Conference organisers call for national debate
on future of Canada’s equalization programme

MONTREAL – Professor James Buchanan, 1986 Nobel Laureate in Economics, says that equalization programmes can be captured and destroyed by politics and bad design. Known as one of the “fathers of equalization” because his early writings were highly influential in the design of equalization programmes such as Canada’s, Buchanan revisited his arguments of 50 years ago in Montreal today. He said that he didn’t take enough account of how political interference with the operations of such programmes can outweigh the good intentions behind them.

While not commenting directly on Canada’s equalization programme, Prof. Buchanan pointed out that a defensible programme must not be captured by political coalitions in equalization-receiving provinces and used for their narrow political purposes, such as enriching specific government programmes that benefit only their supporters. Equalization only works if its benefits flow to all residents of recipient provinces. The keynote speaker at a conference in Montreal on “Equalization: Helping Hand or Welfare Trap?”, Professor Buchanan also noted that a badly designed equalization programme can do more harm than good: for any of the desired results of equalization to be achieved, “rather precise implementation” is required, without which “perverse resource shifts might occur.”

A number of leading experts on Canada’s $10-billion-plus equalization regime also spoke at the Montreal conference, which was co-sponsored by three public policy institutes (the Atlantic Institute for Market Studies, the Montreal Economic Institute, and the Frontier Centre for Public Policy) representing all of Canada’s equalization-receiving provinces.

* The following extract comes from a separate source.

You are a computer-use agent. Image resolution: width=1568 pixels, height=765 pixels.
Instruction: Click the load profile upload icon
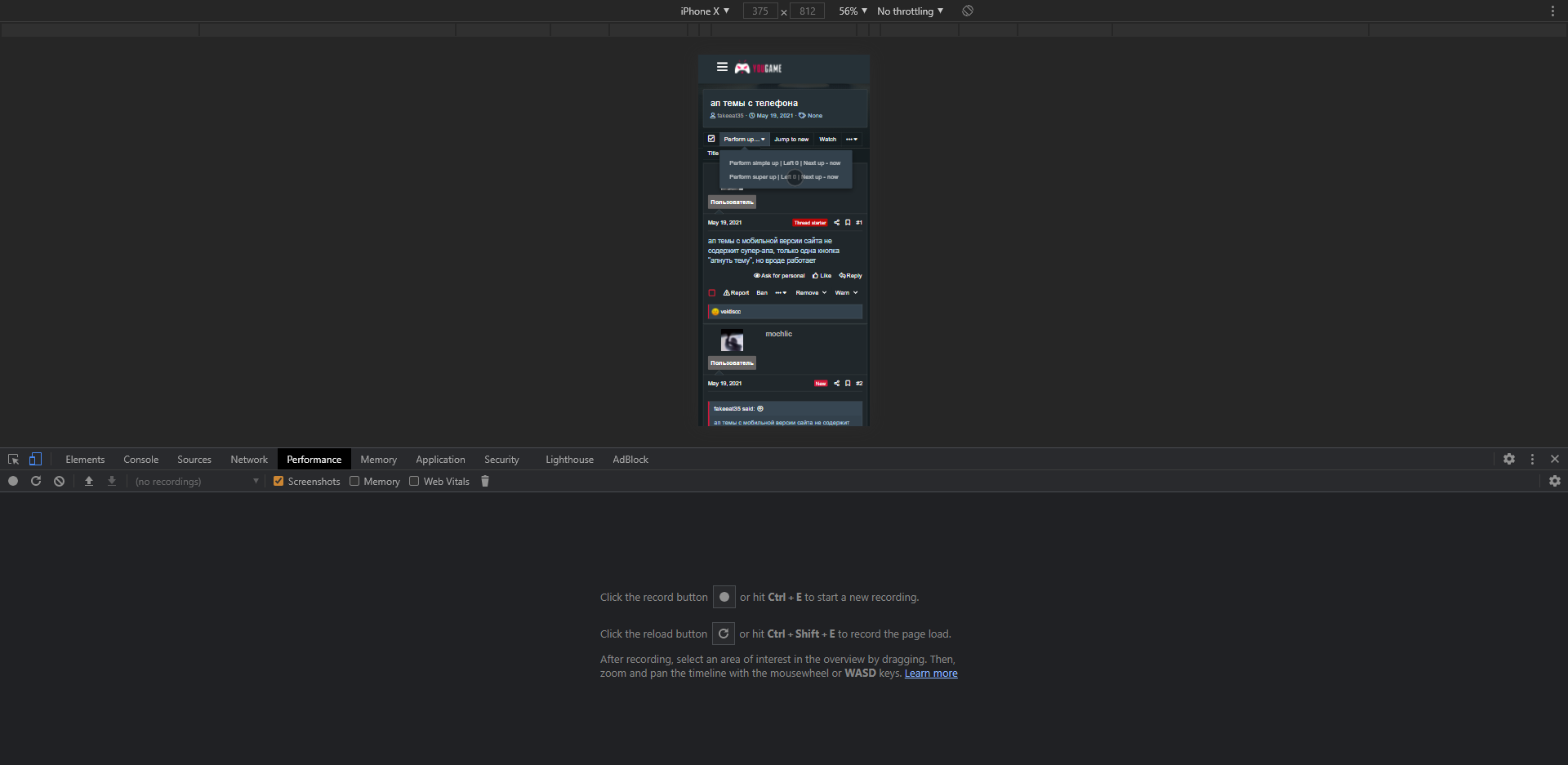click(89, 482)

Several of those experts took up Prof. Buchanan’s challenge of examining the details of Canada’s equalization regime to see to what extent its original intent might have been distorted or undermined by constant political tinkering over the years, as well as by poor design, such as in the way natural resource revenues are handled, and perverse incentives for equalization-receiving provinces to engage in imprudent behaviour in order to maximise their equalization entitlement.

According to the heads of the three Institutes, equalization in Canada is in need of a serious and rigorous re-examination in light of the remarks made by Professor Buchanan and others.

Brian Lee Crowley, President of the Atlantic Institute for Market Studies, speaking on behalf of his colleagues, argued that it was time to look past the good intentions of the equalization programme, and to analyse objectively how politics at both the federal and provincial levels may have taken Canada’s programme far from its original and laudable objectives. “When the father of equalization comes to Canada and says ‘I didn’t take enough account of how politics and poor design can make equalization go wrong’, and then some of Canada’s leading experts on equalization – such as Ken Boessenkool of the C.D. Howe Institute, Paul Boothe, former Deputy Minister of Finance in Saskatchewan and Michel Boucher of the Ecole nationale d’administration publique – all agree that there are major flaws in the way equalization operates in Canada, we think that the stage is set for a major re-think of all aspects of the programme. We are going to continue to work to draw the attention of opinion leaders and policy makers to the many ways in which equalization may in fact be a drag on economic growth in the country’s poorer regions, and the alternative approaches that would better serve what must be our ultimate objective: a Canada in which every region has achieved a level of prosperity and self-reliance such that equalization is unnecessary.”

Copies of Professor Buchanan’s remarks are available on the three Institutes’ websites ( ). The other papers presented at the conference will be posted over the next few months.

Equalization is the programme by which Ottawa ensures that each provincial government, regardless of the strength of its local tax base, receives sufficient revenues to provide adequate services, such as education, health care and transport, to its residents. It is currently one of Ottawa’s largest spending programmes, out of which payments are made to Saskatchewan, Manitoba, Quebec, New Brunswick, Nova Scotia, Prince Edward Island and Newfoundland.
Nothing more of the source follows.